After Limonov, the ballad, according to Emmanuel Carrère, Kirill Serebrennikov adapts The Disappearance of Josef Mengele, a best-seller by Olivier Guez which recounted the South American wandering of the Nazi “angel of death”, torturer of Auschwitz who managed to escape his judgment for more than thirty years. We could draw several parallels between the two films (two stories of headlong escapes, as much geographical as political), but their real point in common is the impression of confusion they leave, aggravated by a formal virtuosity which runs empty (have-you-seen-me sequence shot, vintage spy film aesthetic flirting with pastiche). An 8mm color flashback punctures the black and white film in the middle, showing Mengele and his men humiliating, torturing and killing their victims, all smiles in front of an amateur Nazi camera.

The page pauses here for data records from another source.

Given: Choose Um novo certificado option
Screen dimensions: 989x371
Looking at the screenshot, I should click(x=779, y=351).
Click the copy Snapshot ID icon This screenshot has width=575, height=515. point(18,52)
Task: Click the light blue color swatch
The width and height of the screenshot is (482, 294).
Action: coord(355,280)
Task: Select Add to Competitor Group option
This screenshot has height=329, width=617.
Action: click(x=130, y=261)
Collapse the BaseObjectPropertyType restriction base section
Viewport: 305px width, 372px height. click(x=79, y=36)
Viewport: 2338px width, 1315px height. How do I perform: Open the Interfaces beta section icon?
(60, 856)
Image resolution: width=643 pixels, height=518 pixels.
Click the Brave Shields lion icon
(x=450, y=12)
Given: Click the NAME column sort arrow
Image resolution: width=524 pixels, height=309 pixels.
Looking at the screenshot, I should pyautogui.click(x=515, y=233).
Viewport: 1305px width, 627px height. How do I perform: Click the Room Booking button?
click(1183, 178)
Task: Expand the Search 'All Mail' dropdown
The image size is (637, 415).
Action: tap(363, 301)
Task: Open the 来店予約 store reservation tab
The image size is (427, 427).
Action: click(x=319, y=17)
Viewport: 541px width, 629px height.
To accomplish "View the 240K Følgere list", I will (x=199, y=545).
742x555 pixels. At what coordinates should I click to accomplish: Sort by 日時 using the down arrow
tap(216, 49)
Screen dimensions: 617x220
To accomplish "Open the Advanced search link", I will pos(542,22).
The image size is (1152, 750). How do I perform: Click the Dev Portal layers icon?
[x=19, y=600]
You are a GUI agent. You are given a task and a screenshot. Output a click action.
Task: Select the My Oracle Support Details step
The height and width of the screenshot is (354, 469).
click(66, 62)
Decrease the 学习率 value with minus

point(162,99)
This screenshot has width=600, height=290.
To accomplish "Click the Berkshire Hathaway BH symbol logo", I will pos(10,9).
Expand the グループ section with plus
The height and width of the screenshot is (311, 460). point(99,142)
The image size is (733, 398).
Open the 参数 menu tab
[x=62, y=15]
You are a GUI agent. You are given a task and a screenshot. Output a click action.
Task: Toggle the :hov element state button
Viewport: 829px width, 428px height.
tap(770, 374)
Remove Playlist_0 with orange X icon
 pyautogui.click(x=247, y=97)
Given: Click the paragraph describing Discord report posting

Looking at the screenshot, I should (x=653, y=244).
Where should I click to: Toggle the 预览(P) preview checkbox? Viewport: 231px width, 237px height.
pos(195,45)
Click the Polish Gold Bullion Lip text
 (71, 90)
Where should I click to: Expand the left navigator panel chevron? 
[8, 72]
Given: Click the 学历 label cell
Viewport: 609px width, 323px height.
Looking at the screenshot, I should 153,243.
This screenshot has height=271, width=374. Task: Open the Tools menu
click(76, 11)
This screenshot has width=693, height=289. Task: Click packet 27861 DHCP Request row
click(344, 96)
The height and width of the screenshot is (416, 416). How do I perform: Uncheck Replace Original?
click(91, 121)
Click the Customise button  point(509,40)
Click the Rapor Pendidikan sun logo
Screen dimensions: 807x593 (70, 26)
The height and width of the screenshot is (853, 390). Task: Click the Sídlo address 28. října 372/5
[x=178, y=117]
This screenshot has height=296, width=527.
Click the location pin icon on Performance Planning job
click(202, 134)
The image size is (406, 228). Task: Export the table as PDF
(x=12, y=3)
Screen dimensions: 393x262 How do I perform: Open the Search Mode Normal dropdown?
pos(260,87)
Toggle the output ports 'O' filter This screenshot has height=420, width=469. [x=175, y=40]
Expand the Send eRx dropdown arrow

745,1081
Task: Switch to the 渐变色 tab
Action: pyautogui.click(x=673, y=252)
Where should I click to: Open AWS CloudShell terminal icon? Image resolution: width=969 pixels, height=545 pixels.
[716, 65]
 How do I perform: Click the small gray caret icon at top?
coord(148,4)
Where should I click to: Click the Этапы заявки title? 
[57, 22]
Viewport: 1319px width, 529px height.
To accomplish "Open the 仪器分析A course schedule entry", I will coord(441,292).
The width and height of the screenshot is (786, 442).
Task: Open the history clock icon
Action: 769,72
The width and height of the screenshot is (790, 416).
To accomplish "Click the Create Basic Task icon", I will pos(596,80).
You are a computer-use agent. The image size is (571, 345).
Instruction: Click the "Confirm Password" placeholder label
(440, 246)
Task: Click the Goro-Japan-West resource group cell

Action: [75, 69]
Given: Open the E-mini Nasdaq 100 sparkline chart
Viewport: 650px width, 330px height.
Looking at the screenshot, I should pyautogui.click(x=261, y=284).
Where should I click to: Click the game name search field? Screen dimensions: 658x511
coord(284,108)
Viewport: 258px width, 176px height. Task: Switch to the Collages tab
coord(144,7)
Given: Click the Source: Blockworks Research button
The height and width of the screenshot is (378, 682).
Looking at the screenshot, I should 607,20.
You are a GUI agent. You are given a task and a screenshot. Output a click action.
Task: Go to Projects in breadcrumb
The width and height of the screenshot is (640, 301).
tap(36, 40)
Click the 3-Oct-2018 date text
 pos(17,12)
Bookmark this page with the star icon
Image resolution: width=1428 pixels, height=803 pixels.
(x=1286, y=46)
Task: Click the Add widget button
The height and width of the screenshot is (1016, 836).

The scene, terribly inconsequential, is enough to discredit the entire film.

Frédéric Foubert

PET SHOP DAYS ★☆☆☆☆

By Olmo Schnabel

An Olmo Schnabel film? Yes, he is indeed the son of the painter and filmmaker Julian Schnabel. We don’t say that to lock Olmo into the infamous box of nepo babies, but to explain why so many good fairies looked at the cradle of his first feature film: Martin Scorsese and Michel Franco produce, Willem Dafoe, Peter Sarsgaard and Emmanuelle Seigner are in front of the camera. However, it is a question of killing the father, and not of borrowing his address book, in this story of the meeting between a young Mexican who has broken his ban and a handsome New Yorker who is revolting against his family. The film explores their nights of debauchery, then their criminal drift, at an anemic pace and in a stale Abel Ferrera aesthetic. Note to those who are intrigued: a pet shop and a mention of the song “West End Girls” are there to justify the title, a nod to Pet Shop Boys.